Task goal: Write each line again exactly as it is, from the opening line of the records below through the one containing "Click the volume speaker tray icon", and add nothing.

..............................

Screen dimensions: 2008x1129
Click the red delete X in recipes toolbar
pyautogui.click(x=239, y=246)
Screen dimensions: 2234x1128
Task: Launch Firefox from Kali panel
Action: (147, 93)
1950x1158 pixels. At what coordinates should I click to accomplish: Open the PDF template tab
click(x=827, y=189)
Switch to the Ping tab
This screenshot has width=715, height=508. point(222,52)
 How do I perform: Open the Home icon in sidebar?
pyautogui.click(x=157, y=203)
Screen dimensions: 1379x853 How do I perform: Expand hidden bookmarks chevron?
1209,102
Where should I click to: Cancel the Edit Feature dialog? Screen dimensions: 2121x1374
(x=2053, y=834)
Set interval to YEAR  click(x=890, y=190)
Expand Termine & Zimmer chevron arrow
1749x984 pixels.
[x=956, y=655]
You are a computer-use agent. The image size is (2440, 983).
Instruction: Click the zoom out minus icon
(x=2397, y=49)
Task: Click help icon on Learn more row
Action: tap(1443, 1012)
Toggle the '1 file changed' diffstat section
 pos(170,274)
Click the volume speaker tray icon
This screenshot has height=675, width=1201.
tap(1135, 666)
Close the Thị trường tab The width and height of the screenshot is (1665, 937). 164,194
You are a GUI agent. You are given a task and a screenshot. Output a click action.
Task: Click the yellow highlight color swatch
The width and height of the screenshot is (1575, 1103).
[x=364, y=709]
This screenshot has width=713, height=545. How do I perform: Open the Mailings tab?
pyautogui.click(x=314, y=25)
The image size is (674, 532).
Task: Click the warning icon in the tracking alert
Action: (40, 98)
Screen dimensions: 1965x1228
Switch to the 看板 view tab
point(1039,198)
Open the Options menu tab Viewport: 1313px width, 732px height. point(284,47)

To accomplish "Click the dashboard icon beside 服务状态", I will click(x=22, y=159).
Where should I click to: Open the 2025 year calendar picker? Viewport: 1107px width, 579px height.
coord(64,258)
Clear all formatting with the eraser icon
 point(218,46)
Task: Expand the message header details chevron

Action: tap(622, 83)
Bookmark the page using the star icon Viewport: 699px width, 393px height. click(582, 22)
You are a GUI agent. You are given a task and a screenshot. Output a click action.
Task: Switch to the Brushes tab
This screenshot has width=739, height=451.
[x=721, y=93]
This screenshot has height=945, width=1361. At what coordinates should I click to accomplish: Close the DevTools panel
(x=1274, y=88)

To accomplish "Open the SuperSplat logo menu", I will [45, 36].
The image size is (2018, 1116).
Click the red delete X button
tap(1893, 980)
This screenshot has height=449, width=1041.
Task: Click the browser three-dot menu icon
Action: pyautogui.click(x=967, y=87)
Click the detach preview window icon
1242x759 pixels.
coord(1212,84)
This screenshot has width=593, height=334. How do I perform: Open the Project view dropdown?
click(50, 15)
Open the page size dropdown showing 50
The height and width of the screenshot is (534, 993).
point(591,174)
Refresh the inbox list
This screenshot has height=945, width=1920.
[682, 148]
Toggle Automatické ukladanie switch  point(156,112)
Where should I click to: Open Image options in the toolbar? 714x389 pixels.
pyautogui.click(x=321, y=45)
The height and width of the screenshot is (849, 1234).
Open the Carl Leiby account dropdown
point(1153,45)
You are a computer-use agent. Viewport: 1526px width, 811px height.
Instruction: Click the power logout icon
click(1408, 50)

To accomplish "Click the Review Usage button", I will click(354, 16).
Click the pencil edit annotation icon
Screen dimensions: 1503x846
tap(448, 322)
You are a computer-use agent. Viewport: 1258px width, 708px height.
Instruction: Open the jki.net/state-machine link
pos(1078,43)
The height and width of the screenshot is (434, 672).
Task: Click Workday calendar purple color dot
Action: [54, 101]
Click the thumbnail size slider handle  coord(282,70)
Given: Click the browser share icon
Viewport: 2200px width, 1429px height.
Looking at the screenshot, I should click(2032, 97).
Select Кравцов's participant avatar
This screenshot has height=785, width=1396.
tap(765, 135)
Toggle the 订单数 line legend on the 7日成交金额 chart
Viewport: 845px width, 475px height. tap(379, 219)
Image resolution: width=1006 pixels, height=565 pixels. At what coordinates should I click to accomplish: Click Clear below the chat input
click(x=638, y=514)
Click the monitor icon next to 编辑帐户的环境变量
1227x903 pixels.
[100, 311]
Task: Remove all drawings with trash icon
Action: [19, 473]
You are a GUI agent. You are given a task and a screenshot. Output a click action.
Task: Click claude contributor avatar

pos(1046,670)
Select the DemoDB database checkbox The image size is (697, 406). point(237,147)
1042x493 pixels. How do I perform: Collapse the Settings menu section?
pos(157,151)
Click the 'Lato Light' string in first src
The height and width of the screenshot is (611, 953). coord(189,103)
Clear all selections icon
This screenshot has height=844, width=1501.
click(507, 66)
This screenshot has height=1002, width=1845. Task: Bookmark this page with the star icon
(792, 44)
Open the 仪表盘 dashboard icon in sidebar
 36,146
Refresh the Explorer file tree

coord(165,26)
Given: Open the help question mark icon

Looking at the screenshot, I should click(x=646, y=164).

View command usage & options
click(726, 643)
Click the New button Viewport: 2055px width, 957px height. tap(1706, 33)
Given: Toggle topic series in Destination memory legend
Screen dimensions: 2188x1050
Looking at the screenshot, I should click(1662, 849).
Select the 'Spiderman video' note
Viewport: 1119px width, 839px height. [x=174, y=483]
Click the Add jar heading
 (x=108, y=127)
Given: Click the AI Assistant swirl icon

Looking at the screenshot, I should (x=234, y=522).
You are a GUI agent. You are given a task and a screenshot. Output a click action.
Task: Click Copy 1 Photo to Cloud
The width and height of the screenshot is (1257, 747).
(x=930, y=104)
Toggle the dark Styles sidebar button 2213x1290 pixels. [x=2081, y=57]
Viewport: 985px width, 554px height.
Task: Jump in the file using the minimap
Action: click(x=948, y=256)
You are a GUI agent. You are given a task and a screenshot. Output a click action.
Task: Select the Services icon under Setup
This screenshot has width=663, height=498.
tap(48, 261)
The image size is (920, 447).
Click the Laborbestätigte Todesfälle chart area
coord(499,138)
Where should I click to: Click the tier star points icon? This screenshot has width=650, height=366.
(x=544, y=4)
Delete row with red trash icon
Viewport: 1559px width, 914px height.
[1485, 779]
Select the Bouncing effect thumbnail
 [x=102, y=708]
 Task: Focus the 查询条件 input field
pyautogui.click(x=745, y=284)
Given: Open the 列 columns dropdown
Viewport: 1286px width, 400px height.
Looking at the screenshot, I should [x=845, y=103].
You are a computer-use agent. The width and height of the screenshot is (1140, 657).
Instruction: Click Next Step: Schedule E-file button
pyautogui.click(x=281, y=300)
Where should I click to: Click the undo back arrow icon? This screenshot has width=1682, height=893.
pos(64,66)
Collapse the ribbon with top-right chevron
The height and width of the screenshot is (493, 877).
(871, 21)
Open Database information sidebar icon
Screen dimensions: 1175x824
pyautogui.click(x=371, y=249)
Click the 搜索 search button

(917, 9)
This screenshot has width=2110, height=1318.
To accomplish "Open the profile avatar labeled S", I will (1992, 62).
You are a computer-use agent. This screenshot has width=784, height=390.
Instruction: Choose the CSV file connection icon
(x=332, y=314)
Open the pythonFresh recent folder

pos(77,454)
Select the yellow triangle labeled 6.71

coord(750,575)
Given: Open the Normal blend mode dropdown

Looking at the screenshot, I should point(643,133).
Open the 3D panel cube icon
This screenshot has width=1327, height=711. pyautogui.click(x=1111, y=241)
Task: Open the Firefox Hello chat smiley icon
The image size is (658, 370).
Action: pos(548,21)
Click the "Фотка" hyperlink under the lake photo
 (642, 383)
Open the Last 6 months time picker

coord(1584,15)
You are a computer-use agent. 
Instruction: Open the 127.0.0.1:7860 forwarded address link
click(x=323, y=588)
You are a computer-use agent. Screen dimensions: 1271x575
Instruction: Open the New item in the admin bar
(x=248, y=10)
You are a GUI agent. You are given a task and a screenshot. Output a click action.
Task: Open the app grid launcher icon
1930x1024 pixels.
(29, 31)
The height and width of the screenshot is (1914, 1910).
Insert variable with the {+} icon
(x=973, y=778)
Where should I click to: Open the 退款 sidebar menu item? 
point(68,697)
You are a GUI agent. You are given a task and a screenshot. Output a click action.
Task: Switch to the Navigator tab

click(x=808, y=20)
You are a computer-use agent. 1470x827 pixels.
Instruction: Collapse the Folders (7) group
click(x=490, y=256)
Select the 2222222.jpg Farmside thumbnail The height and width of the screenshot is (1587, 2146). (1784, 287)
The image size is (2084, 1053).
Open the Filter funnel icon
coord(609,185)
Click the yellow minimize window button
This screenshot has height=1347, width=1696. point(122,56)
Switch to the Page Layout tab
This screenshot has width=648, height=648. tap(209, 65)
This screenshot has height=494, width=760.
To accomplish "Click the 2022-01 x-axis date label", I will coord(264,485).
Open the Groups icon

..............................

Problem solution:
Screen dimensions: 2008x1129
Click the red delete X in recipes toolbar
pyautogui.click(x=239, y=246)
Screen dimensions: 2234x1128
Task: Launch Firefox from Kali panel
Action: (147, 93)
1950x1158 pixels. At what coordinates should I click to accomplish: Open the PDF template tab
click(x=827, y=189)
Switch to the Ping tab
This screenshot has width=715, height=508. point(222,52)
 How do I perform: Open the Home icon in sidebar?
pyautogui.click(x=157, y=203)
Screen dimensions: 1379x853 How do I perform: Expand hidden bookmarks chevron?
1209,102
Where should I click to: Cancel the Edit Feature dialog? Screen dimensions: 2121x1374
(x=2053, y=834)
Set interval to YEAR  click(x=890, y=190)
Expand Termine & Zimmer chevron arrow
1749x984 pixels.
[x=956, y=655]
You are a computer-use agent. The image size is (2440, 983).
Instruction: Click the zoom out minus icon
(x=2397, y=49)
Task: Click help icon on Learn more row
Action: tap(1443, 1012)
Toggle the '1 file changed' diffstat section
 pos(170,274)
Click the volume speaker tray icon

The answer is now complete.